Three airlines in South Africa took the unusual step of grounding some planes Tuesday after a regulator flagged compliance issues and ordered maintenance checks. Things got weirder when no one would publicly say exactly what needed checking.

The groundings by state-owned South African Airways and its Mango unit, plus Comair Ltd, which operates British Airways domestic flights and low-cost carrier Kulula, were big local news. There were some delayed and rescheduled flights.

The disruptions followed Civil Aviation Authority inspections at South African Airways Technical, the maintenance provider for the airlines. But what specific violations the inspectors found, and whether they compromised passenger safety, remain a mystery.

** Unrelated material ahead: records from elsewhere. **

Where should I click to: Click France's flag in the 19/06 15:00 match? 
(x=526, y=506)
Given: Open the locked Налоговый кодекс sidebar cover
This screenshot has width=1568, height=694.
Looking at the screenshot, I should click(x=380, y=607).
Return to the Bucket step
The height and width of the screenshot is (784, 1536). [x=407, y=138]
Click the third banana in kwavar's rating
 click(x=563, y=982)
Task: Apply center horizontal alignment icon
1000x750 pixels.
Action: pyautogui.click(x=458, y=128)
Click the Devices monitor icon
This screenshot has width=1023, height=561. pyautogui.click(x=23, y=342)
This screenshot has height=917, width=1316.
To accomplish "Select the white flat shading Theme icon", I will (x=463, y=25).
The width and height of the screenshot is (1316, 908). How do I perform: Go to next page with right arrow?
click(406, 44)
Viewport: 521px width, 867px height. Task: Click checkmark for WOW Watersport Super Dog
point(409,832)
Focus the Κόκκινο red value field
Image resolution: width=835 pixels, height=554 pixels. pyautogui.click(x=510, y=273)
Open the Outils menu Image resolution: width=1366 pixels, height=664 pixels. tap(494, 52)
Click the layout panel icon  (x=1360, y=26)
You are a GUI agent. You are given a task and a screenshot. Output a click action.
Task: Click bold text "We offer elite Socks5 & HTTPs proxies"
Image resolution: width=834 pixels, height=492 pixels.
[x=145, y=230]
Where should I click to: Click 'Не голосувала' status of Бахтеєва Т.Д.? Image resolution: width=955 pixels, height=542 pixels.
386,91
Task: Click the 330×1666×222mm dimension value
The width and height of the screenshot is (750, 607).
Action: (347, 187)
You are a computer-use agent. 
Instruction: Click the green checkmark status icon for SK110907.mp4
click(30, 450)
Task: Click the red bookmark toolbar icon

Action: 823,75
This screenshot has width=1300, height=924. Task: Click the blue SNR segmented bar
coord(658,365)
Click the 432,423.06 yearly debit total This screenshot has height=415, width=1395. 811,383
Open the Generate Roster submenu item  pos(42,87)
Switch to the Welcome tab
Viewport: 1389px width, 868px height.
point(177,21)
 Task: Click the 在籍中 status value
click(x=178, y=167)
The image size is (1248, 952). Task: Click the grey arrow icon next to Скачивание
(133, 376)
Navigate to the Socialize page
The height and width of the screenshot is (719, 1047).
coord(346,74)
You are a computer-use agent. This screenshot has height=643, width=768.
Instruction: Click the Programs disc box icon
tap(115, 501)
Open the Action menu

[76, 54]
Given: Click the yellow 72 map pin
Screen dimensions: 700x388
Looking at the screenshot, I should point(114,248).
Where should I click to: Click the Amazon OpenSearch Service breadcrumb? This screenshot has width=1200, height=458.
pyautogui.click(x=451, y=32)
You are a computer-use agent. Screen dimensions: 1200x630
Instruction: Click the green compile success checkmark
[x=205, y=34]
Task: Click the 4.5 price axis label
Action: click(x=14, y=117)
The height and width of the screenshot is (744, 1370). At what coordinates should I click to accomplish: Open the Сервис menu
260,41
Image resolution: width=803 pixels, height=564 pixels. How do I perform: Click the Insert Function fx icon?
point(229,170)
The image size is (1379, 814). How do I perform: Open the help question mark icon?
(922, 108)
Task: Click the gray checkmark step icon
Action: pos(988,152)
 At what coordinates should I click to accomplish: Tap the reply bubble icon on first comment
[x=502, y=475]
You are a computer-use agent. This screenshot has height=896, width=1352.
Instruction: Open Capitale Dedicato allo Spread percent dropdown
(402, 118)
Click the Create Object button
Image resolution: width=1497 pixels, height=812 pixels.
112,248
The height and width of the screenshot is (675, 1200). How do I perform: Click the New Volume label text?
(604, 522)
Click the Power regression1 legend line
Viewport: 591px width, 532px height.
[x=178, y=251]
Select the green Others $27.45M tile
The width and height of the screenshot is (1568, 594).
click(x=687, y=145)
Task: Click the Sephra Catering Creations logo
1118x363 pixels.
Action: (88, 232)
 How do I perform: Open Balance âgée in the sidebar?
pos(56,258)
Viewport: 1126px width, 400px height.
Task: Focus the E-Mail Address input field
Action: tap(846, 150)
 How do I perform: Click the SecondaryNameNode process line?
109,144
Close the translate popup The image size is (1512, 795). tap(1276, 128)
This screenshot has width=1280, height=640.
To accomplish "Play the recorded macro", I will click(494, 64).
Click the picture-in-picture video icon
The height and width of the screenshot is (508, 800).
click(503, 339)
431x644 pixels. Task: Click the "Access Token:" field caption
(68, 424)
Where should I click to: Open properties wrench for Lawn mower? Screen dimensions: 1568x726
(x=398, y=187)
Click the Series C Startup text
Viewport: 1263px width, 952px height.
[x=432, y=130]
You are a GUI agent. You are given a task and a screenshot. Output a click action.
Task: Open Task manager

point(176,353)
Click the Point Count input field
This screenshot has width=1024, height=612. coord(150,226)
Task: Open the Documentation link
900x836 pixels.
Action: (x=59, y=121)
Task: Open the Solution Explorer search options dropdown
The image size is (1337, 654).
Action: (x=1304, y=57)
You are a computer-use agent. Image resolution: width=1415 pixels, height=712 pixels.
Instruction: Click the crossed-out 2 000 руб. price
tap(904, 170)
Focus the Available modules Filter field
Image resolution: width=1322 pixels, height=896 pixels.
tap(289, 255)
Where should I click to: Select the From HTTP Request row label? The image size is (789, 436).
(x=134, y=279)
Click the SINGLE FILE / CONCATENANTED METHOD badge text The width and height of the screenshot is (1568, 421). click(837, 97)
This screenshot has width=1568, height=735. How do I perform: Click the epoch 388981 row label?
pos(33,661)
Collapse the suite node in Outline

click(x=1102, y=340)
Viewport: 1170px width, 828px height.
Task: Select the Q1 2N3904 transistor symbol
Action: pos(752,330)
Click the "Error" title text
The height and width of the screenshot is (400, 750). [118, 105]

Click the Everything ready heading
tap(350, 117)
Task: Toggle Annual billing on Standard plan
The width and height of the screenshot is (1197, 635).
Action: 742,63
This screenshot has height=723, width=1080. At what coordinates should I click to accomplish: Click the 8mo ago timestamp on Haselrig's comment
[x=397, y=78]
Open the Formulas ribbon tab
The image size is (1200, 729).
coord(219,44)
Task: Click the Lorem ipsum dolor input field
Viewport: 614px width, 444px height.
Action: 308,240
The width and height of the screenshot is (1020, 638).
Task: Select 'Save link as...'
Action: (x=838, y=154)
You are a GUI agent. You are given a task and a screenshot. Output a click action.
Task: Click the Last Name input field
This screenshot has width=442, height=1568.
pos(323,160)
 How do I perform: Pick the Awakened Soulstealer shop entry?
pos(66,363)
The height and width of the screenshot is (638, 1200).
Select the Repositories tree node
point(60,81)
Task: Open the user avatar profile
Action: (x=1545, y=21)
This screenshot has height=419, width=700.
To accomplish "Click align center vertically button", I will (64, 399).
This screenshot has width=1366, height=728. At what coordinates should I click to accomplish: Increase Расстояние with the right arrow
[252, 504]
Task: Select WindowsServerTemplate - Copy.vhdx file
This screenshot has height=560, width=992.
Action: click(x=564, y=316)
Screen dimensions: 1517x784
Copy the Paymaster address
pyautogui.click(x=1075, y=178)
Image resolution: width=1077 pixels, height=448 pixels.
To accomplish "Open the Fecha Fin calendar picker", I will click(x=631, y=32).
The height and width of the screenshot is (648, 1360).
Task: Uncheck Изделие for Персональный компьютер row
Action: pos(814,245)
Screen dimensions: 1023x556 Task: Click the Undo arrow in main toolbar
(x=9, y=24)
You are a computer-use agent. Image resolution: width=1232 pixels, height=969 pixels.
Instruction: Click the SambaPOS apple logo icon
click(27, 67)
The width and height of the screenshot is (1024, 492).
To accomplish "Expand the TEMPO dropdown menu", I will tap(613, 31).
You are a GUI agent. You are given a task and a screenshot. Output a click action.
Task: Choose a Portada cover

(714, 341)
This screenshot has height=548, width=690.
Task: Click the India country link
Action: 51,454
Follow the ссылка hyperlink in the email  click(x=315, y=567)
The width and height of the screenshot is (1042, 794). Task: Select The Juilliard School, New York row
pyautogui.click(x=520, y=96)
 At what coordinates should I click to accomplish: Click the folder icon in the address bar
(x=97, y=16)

“The audit results revealed findings that put into question the airworthiness status of the said aircraft,” the transport ministry said in a statement, adding that compliance issues were identified without being more specific.

A spokeswoman for the aviation authority said in an interview with Cape Talk radio station Wednesday that aircraft were signed off by workers for SAA Technical who weren’t authorized or qualified to do so.

In a separate interview on SAfm radio, CAA Director Poppy Khoza said the authority’s recent audit found no evidence “at this time” of faulty parts in circulation at the maintenance provider. SAA Technical recently denied local media reports alleging it uses defective parts on aircraft it services.

“SAA Technical has since submitted a corrective action plan aimed at addressing the irregularities,” the transport ministry said. The move by the aviation authority was an act of precaution, Transport Minister Fikile Mbalula said at late-day media conference.

Comair said its fleet was fully operational Wednesday morning.